Wouldn’t it have been awesome if Alkar had put his negative emotions into Troi and she had tried, calmly and lethally, to take over the ship? Or used her empathic gifts to exploit weaker crewmembers so that instead of doing work, she could spend all day in the holodeck plotting a takeover of Vulcan and reintroducing emotion there? Or simply quit being ship’s counselor and demanded to conduct the negotiations herself? What a great story that would have been! Instead of becoming a walking cliche of a bad girl, Troi could have done something out of character, completely unexpected, and really interesting. Or, rather than aging her prematurely, it could have made Troi feel young and strong to have sex on the brain – like her mother, who often seems younger than Troi, not to mention happier with herself and her life.
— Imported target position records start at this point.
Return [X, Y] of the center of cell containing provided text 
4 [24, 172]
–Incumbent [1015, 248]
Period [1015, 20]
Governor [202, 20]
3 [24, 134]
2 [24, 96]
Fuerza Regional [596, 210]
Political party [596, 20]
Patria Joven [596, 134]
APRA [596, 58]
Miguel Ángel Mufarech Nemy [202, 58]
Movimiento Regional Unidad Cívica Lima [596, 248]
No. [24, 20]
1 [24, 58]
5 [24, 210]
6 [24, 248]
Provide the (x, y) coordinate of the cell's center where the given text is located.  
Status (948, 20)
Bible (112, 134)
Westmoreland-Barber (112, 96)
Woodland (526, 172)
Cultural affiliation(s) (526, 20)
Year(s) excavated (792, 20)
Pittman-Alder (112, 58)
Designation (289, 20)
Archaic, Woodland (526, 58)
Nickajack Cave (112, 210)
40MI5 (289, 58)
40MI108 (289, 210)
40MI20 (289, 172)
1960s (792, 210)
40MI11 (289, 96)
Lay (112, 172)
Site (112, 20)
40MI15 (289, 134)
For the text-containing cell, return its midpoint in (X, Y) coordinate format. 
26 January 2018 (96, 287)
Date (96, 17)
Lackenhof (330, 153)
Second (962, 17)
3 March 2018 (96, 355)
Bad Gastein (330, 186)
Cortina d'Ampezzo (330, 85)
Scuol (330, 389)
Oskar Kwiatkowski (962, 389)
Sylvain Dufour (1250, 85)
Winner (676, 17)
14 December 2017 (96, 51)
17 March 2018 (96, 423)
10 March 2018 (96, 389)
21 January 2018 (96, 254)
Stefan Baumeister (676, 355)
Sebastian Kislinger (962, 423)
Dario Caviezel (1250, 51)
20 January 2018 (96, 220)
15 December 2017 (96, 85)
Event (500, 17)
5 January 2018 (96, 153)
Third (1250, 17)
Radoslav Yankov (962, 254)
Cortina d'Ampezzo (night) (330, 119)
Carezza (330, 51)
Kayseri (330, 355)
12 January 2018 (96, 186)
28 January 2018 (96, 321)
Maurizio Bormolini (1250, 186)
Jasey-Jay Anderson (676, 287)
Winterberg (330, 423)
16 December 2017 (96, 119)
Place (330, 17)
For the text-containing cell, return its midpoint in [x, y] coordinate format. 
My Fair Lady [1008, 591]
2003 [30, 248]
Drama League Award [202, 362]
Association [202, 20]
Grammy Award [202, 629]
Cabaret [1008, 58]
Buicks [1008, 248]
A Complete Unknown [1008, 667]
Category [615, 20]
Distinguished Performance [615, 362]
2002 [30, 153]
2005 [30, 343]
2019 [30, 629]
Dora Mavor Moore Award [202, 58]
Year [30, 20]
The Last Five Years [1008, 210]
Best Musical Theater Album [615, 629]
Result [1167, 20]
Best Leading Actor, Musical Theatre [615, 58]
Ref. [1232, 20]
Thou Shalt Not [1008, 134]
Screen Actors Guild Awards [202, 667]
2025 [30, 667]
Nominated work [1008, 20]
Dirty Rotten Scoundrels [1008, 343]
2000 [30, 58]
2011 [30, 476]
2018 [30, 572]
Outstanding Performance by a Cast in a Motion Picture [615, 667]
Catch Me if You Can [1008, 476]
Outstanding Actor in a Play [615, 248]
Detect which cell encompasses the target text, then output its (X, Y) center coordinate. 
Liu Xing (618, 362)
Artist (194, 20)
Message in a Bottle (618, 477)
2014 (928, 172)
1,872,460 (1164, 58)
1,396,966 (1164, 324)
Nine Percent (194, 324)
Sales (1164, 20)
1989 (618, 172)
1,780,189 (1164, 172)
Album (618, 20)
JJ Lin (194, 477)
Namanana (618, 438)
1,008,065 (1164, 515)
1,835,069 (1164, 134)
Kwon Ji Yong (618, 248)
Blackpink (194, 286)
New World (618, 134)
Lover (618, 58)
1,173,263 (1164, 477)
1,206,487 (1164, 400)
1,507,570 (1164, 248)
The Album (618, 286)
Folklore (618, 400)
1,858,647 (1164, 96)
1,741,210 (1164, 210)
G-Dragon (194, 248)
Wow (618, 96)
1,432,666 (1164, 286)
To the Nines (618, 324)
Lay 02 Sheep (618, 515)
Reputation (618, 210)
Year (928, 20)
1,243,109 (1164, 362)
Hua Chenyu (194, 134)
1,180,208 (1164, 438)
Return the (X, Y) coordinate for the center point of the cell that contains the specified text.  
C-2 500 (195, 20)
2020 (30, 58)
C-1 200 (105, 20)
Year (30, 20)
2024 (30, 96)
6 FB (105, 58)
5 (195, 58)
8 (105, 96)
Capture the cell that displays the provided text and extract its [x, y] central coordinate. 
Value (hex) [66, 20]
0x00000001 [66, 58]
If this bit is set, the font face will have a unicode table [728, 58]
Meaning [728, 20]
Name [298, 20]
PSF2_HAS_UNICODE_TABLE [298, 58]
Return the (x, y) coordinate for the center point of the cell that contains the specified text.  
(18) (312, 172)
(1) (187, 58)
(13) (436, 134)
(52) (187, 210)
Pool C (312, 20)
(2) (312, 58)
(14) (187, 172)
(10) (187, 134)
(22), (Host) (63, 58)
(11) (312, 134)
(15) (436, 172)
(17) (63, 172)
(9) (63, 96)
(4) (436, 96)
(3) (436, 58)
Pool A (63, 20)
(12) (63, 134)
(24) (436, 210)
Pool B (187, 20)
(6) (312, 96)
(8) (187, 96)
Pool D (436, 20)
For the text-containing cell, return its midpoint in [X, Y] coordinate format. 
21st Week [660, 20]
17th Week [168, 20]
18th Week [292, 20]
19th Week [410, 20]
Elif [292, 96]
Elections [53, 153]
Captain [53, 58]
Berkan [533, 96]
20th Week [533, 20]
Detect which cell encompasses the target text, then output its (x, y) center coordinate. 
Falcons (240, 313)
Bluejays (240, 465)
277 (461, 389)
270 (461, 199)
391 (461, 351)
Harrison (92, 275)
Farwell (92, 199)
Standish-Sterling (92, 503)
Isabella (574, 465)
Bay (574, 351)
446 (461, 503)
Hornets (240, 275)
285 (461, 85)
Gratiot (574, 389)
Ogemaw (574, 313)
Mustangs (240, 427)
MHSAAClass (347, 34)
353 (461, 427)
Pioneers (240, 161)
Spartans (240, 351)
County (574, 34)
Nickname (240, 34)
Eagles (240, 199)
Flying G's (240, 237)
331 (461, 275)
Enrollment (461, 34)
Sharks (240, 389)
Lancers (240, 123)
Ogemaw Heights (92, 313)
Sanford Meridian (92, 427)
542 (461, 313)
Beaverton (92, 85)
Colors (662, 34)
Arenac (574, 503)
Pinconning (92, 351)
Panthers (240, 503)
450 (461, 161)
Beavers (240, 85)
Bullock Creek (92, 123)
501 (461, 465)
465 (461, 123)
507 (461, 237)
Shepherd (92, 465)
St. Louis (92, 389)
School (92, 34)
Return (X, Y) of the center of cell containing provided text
What if Alkar had discovered through her that what he’d been dismissing as “bad” emotions were in fact empowering, giving him insights he’d never had had if he’d kept trying to shunt off all lust, jealousy, hunger and rage? What if he couldn’t negotiate between warring factions precisely because he couldn’t relate to them? So many ways this episode could have been about something…so many ways it fails. And now this review is out of the way, thank the Great Bird, and I never have to watch “Man of the People” again.